▶ **CONSIGNE A**: Dressez la liste des personnes nommées dans la présentation qui précède les paroles du passage sur la mélodie La chatte blanche.

▶ **PASSAGE FOURNI**:
'''

Écoutons la mélodie.
C’est La chatte blanche d’Augusta Holmès. La chanteuse mezzo-contralto Xenia d’Ambrosio l’interprète ; au piano Yoan Héreau (enregistrement à Paris, 4 décembre 2013, durée 3’43). Le texte est de la compositrice même.
Aux sons menteurs d’une harpe illusoire
Dans un palais de songes aux tours d’ivoire
Tu dormiras sans souci de ta gloire
Car la fée Blanche effeuilla de ton front
Parmi les chants, les parfums, les caresses
Le cœur noyé sous l’or des fauves tresses
Tu subiras les suprêmes ivresses
Et ta pensée et ta force mourront !
Et des roses de feu fleuriront tes paresses
Et pour toujours les paroles traîtresses
En miaulements très doux résonneront
Au coeur noyé sous l’or des fauves tresses :
“Miaou ! Miaou ! Miaou !
Emporte moi, Beau fils de roi !
Miaou ! Miaou ! Miaou !
Adore moi ! caresse moi !
Miaou ! Je suis si belle !
Miaou ! Et si fidèle !
Et vous serez toujours mes seules amours, et vous aurez ma foi !”

'''

Entrées de position cible:

'''

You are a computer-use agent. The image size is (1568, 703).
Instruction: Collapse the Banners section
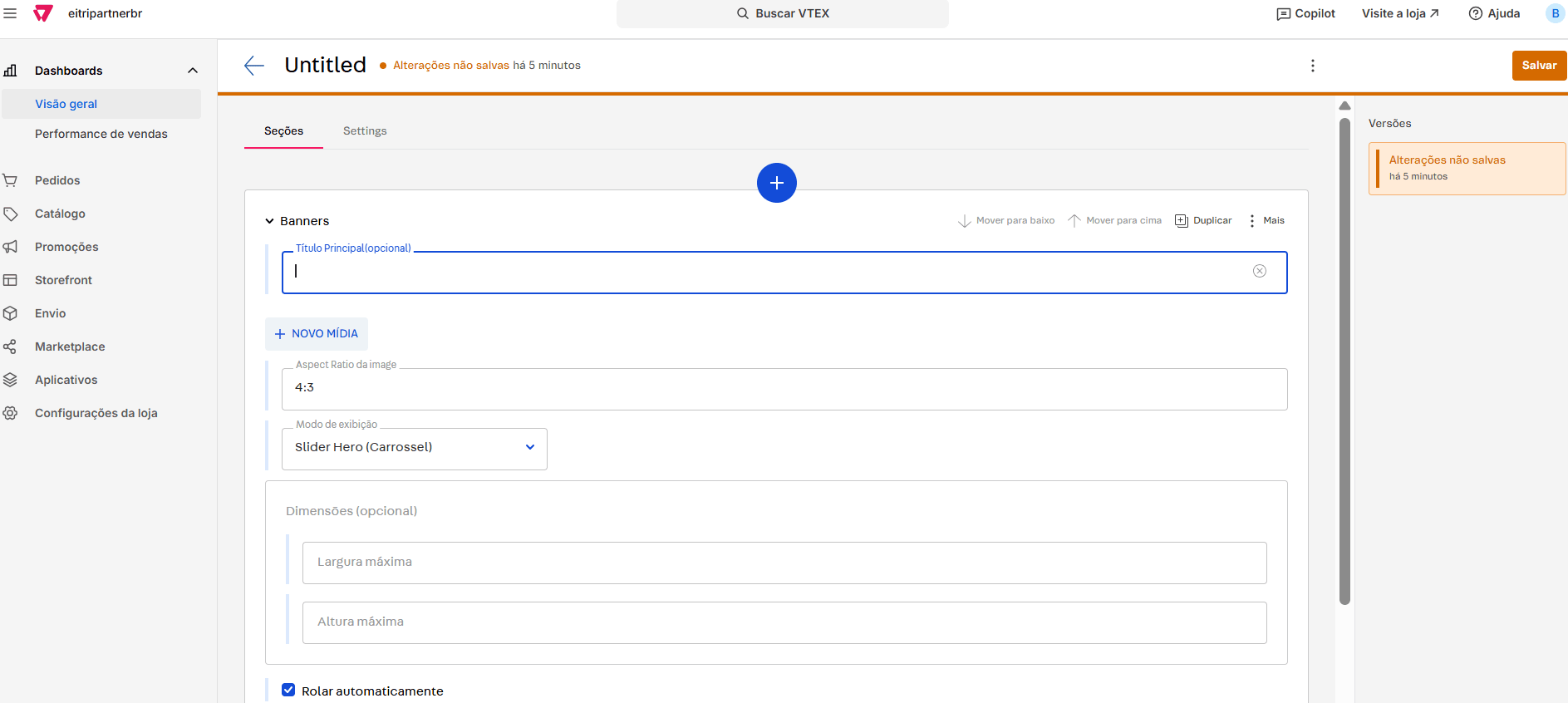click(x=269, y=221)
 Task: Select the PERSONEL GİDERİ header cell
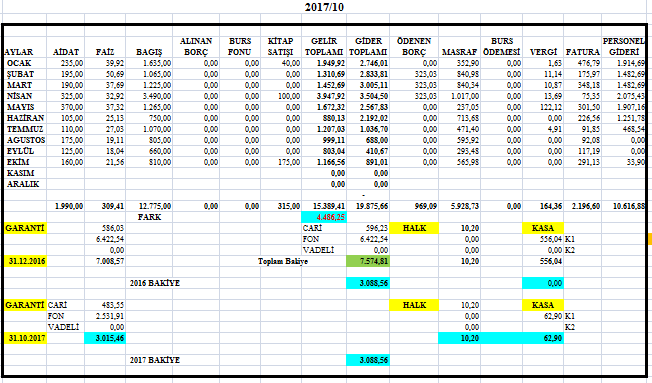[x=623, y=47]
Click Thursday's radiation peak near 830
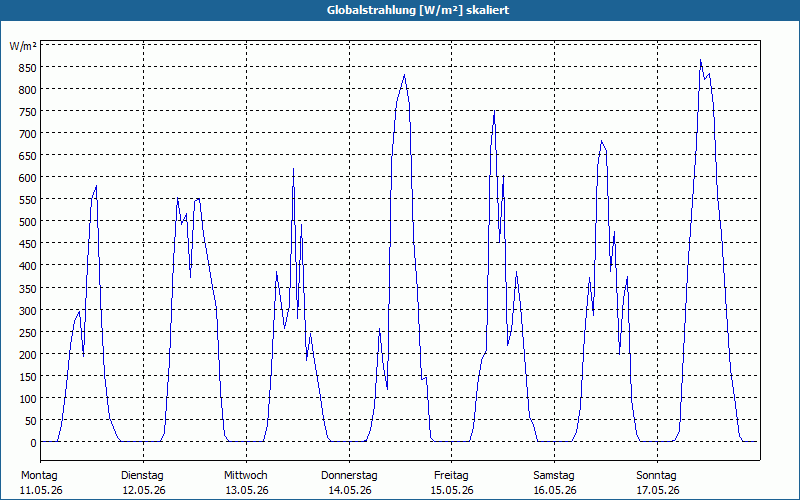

'''

▶ **CONSIGNE B**: Exprimez chaque ligne des entrées de position cible sous forme de liste JSON de chaînes, une chaîne par ligne et sans les lignes vides. Omettez les images dans la réponse.

▶ **RÉSULTAT ATTENDU A**:
Augusta Holmès
Xenia d'Ambrosio
Yoan Héreau

▶ **RÉSULTAT ATTENDU B**:
[
  "You are a computer-use agent. The image size is (1568, 703).",
  "Instruction: Collapse the Banners section",
  "click(x=269, y=221)",
  " Task: Select the PERSONEL GİDERİ header cell",
  "[x=623, y=47]",
  "Click Thursday's radiation peak near 830"
]